Multidimensional analysis of genotype in R

Without a a reprex (see the FAQ), it's hard to offer much that will be of immediate use.

The big picture is that this is a problem in three parts:

  1. How does each variable relate to the three categories, and is there any overlap?
  2. What are the appropriate statistical tools to classify observations into the categories?
  3. How to code those tools in R?

Here's an example of dimensional reduction in the case of all binary variables.

# install.packages("rARPACK")
# devtools::install_github("andland/logisticPCA")
library(logisticPCA)
library(ggplot2)
data("house_votes84")
logsvd_model = logisticSVD(house_votes84, k = 2)
logsvd_model
#> 435 rows and 16 columns
#> Rank 2 solution
#> 
#> 63.6% of deviance explained
#> 549 iterations to converge
logpca_cv = cv.lpca(house_votes84, ks = 2, ms = 1:10)
plot(logpca_cv) + theme_minimal()
#> Warning in type.convert.default(colnames(x)): 'as.is' should be specified by
#> the caller; using TRUE
#> Warning in type.convert.default(rownames(x)): 'as.is' should be specified by
#> the caller; using TRUE

logpca_model = logisticPCA(house_votes84, k = 2, m = which.min(logpca_cv))
clogpca_model = convexLogisticPCA(house_votes84, k = 2, m = which.min(logpca_cv))
plot(clogpca_model, type = "trace") + theme_minimal()

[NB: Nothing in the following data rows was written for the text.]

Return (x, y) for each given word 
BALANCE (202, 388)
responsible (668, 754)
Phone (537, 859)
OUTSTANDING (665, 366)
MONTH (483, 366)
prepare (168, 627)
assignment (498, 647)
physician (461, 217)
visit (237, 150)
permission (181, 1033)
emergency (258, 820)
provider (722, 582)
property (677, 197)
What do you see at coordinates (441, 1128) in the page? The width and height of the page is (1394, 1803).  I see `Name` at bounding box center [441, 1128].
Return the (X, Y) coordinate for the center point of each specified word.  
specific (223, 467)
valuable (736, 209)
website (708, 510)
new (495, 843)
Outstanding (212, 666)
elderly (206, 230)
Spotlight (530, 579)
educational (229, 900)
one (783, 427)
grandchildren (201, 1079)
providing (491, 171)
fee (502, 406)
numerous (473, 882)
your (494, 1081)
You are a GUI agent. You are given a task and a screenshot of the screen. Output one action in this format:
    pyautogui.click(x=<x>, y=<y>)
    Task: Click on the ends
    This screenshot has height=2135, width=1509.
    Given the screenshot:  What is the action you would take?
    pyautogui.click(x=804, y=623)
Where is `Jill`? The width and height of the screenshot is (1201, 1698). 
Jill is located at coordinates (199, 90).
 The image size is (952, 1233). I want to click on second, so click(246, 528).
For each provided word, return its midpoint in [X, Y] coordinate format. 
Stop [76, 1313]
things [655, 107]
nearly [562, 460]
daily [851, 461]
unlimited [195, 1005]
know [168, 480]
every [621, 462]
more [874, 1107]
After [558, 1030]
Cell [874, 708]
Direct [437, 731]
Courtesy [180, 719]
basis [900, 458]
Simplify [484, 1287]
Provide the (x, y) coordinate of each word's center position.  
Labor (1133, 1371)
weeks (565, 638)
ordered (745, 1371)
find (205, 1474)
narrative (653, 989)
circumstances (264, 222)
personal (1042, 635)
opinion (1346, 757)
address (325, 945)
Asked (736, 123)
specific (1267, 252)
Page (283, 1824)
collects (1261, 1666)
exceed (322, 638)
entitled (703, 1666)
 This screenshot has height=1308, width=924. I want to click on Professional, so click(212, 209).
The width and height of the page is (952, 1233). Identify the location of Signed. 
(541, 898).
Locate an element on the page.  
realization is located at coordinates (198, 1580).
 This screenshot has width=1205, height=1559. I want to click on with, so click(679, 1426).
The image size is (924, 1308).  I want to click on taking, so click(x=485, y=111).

plot(logsvd_model, type = "trace") + theme_minimal()

party = rownames(house_votes84)
plot(logsvd_model, type = "scores") + 
  geom_point(aes(colour = party)) + 
  ggtitle("Exponential Family PCA") + 
  scale_colour_manual(values = c("blue", "red")) +
  theme_minimal()

Created on 2023-06-29 with reprex v2.0.2